I have a question about the proof of Theorem 1.41 in Rudin, Functional Analysis, 2/e. The theorem states
Let $N$ be a closed subspace of a topological vector space (t.v.s.) $X$. Let $\tau$ be the topology of $X$ and define $\tau_N$ as the quotient topology of $X/N$. Then $\tau_N$ is a vector topology on $X/N$; the quotient map $\pi:X\to X\backslash N$ is linear, continuous, and open.
The text first proves that $\tau_N$ is a topology, and that $\pi$ is linear, continuous, and open, which are all fine.

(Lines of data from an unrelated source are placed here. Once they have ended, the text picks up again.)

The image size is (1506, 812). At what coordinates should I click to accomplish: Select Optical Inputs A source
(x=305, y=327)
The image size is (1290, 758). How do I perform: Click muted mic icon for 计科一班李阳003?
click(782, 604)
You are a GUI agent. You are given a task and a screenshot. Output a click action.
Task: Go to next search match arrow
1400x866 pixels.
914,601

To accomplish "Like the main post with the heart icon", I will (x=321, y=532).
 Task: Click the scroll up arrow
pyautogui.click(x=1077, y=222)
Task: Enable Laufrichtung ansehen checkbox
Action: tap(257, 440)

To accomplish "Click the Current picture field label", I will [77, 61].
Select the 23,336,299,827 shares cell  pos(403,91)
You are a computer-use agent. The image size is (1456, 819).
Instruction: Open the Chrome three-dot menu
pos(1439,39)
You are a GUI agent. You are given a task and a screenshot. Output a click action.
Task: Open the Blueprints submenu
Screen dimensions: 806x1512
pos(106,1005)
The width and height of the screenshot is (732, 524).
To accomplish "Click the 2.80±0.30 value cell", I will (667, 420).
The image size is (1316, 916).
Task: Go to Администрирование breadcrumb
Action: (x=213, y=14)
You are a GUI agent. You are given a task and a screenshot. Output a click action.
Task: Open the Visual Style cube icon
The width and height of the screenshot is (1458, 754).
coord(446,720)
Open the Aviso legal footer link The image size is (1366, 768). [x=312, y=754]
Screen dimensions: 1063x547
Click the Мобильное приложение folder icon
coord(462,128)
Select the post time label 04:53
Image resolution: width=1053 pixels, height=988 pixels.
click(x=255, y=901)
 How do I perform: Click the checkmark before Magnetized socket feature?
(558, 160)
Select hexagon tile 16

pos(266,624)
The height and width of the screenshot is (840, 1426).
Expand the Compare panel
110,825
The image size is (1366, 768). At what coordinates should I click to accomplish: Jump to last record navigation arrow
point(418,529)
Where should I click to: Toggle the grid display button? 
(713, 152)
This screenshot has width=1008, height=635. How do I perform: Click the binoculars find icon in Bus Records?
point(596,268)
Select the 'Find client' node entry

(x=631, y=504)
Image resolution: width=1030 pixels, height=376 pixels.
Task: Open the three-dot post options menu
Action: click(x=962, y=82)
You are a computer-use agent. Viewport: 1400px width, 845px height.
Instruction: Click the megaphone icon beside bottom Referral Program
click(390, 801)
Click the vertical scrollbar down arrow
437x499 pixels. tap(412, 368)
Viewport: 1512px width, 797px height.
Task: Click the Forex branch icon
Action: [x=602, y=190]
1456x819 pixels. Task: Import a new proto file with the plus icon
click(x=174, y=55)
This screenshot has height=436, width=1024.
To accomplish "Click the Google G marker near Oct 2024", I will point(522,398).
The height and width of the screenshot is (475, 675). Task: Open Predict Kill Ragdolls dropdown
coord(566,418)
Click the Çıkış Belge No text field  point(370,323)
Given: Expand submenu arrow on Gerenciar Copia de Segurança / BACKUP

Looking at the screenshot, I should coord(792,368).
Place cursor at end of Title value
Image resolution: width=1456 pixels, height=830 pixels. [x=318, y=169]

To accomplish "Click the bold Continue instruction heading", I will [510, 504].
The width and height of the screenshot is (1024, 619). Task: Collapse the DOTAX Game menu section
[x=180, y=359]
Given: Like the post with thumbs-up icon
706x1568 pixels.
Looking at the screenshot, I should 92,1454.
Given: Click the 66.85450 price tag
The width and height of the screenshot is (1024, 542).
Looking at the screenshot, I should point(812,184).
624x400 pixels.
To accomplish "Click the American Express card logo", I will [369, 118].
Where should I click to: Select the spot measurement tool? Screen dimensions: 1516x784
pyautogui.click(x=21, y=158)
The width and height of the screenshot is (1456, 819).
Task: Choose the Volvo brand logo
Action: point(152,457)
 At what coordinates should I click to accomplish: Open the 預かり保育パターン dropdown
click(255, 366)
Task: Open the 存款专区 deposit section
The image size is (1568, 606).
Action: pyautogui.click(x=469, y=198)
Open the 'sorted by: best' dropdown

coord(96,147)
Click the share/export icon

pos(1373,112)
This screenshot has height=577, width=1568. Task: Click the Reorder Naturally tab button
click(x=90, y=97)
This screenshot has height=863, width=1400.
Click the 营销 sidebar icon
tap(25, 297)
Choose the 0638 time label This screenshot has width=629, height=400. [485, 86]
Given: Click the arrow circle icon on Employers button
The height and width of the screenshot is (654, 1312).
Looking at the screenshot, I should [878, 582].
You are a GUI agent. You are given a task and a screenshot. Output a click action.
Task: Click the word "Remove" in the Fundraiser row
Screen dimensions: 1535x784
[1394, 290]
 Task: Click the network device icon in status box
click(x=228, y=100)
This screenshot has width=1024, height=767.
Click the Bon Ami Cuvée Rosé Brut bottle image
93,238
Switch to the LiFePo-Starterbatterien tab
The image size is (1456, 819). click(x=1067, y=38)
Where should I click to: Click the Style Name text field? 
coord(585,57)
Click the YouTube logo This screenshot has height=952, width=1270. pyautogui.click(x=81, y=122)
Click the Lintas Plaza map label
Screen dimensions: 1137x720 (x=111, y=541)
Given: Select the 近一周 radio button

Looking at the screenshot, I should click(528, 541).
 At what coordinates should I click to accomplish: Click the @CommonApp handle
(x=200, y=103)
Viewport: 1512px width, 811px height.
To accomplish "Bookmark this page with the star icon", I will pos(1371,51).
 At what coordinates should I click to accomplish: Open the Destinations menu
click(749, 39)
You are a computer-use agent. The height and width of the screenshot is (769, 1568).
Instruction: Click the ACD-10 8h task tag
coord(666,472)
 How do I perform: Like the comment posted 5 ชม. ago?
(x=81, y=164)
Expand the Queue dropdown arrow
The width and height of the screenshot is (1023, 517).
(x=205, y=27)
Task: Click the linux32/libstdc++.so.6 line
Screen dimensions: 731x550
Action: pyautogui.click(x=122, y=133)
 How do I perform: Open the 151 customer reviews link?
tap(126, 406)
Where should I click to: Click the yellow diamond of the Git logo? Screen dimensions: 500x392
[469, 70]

Then it attempts to show that the addition map in $X\backslash N$ is continuous:
Proof. ... If now $W$ is a neighborhood of $0$ in $X\backslash N$, there is a neighborhood $V$ of $0$ in $X$ s.t. $$V+V\subset \pi^{-1}(W).$$ Hence $\pi(V)+\pi(V)\subset W.$ Since $\pi$ is open, $\pi(V)$ is a neighborhood of $0$ in $X\backslash N$. Addition is therefore continuous in $X\backslash N$.
I understand every step in the proof, but I think this only shows that $\pi$ is continuous at $0$, not that it is continuous in $X$.
I know that by Theorem 1.17 in the book, if $X$, $Y$ are t.v.s.'s and $\Lambda:X\to Y$ is a linear mapping continuous at $0$, then it is continuous. But this requires that $X$ and $Y$ are t.v.s.'s, and if we know that $X\backslash N$ is a t.v.s., there would be nothing to prove here!
Am I missing something here? My question is: Does continuity at $0$ imply continuity in this problem? If so, how? Any help is appreciated!
Yes, continuity of a group product at 0 implies continuity everywhere for a group equipped with a topology that is translation bi-invariant: Meaning if $U$ is open then $g \cdot U$ and $U \cdot g$ are open for any $g \in G$. In particular, a vector space under addition is an abelian group and so this theorem applies. (Hopefully, by construction it is clear that this topology satisfies the translation-invariant property).
EDIT: Here's an explicit proof of the vector space case, which easily generalizes: Suppose $V$ is a vector space equipped with a topology such that $+$ is continuous at $0$, and whenever $U$ is an open set and $v \in V$, $v + U$ is also open.
Now, we'll show $+:V \times V \rightarrow V$ is continuous at $(v,w)$. Let $U \subset V$ be an open set containing $v + w$. Then, the set $\tilde{U} = -(v + w) + U$ is an open set containing $0$, and so there exist open sets $U_1$ and $U_2$ containing $0$ such that $U_1 + U_2 \subset \tilde{U}$ (by continuity of addition at 0). Then the sets $v + U_1$ and $w + U_2$ are open sets containing $v$ and $w$ respectively, and $(v + U_1) + (w + U_2) \subset (v + w) + \tilde{U} = U$.